Miscellaneous Tax information
- In 2001, the Vietnamese MOF introduced a new accounting system, the Vietnamese Accounting Standards (VAS). While this system is based on the IFRS principles, there are several differences including i) VAS does not require disclosure of key judgements and assumptions ii) VAS requires analysis of changes in equity and iii) VAS does not allow estimation techniques such as standard costing;
- All Vietnamese companies are required to strictly adhere to the VAS when preparing their accounting records and financial statements. Any company wishing to deviate from these norms will be required to seek approval from the Ministry of Finance;
- Vietnamese companies can be carried forward their business losses for up to five years after the year in which the loss can occurred;
- It is important our Clients’ are aware of their personal and corporate tax obligations in their country of residence and domicile; and they will fulfil those obligations annually. Let us know if you need Healy Consultants’ help to clarify your annual reporting obligations.
Legal and compliance
- With the new Law on Enterprises implemented in 2014, an entrepreneur i) must obtain an Foreign Investment Certificate before company incorporation and ii) will be allowed to appoint multiple legal representatives for the Vietnam company;
- Foreign investors are not allowed to incorporate a company without approval for a detailed investment “project.” A business plan or feasibility study must be submitted together with the incorporation documents;
- Decree 60 was passed in 2015 to discard the 49% foreign ownership rule for most listed companies. However, for certain industries, where i) the government has passed specific legislations capping foreign shareholding (banking) or ii) the government has signed international legislations to the same effect (agricultural and forestry services), the ownership cap will continue to remain in place;
- A foreign investor may set up a new legal entity as a wholly foreign-owned enterprise or as a JV. The investor must apply for both a Foreign Investment Certificate (FIC) and an Enterprise Registration Certificate.

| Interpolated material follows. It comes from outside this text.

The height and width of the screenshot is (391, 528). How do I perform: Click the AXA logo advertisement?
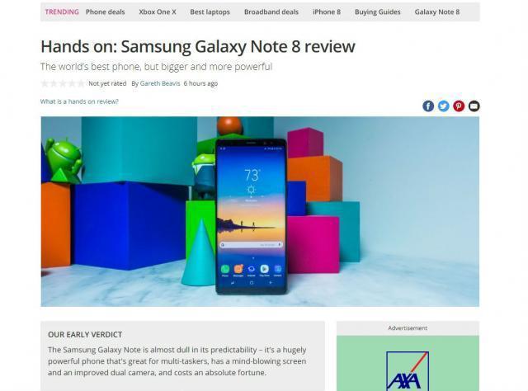click(408, 371)
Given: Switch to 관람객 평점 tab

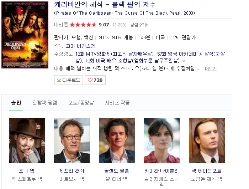Looking at the screenshot, I should pos(44,103).
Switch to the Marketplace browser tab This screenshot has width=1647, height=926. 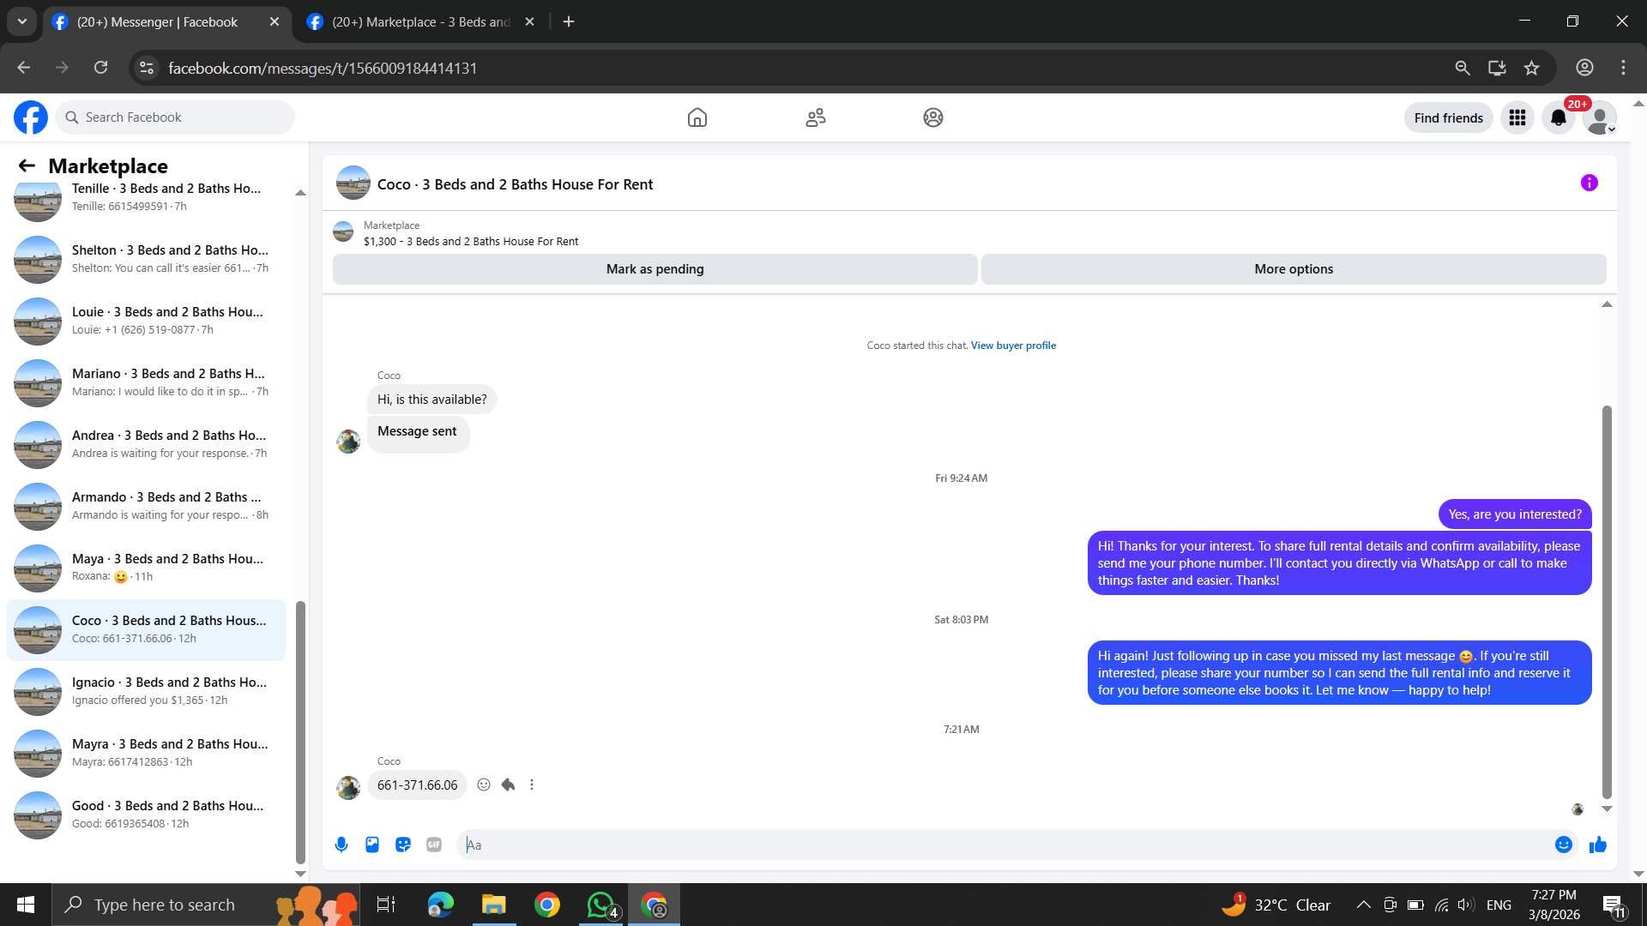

Reporting and other compliances
- A private Vietnam company is required to maintain both a local registered address and a resident legal representative. Before the Government approves company registration, the company must sign an office premises lease agreement;
- Under Decree No.07 implemented in March 2016, the Representative of a branch or a representative office in Vietnam must authorize another person to act in his place if he leaves Vietnam. Where the Representative is not present in Vietnam for more than 30 days, the branch or representative office must appoint another person to be the new representative;
- Before any Vietnamese company can repatriate profits, it must submit i) audited financial statements and ii) complete tax filings to the authorities. Once these compliances are fulfilled, the company must inform the local taxation office, after which it can remit its profits; These profits must be remitted through the company’s capital account, instead of its corporate bank account which is used for daily business operations;
- Every company must lodge an annual return confirming relevant details of the company for the public register including i) names and addresses of all directors, ii) address of principal place of business and iii) details of shareholders and their shareholdings. A company is exempt from this obligation if there have been no relevant accounting transactions in the financial year;
- For any changes in particulars of the managers or directors of the company, it is mandatory to file a report with the license authority within 5 days of the change.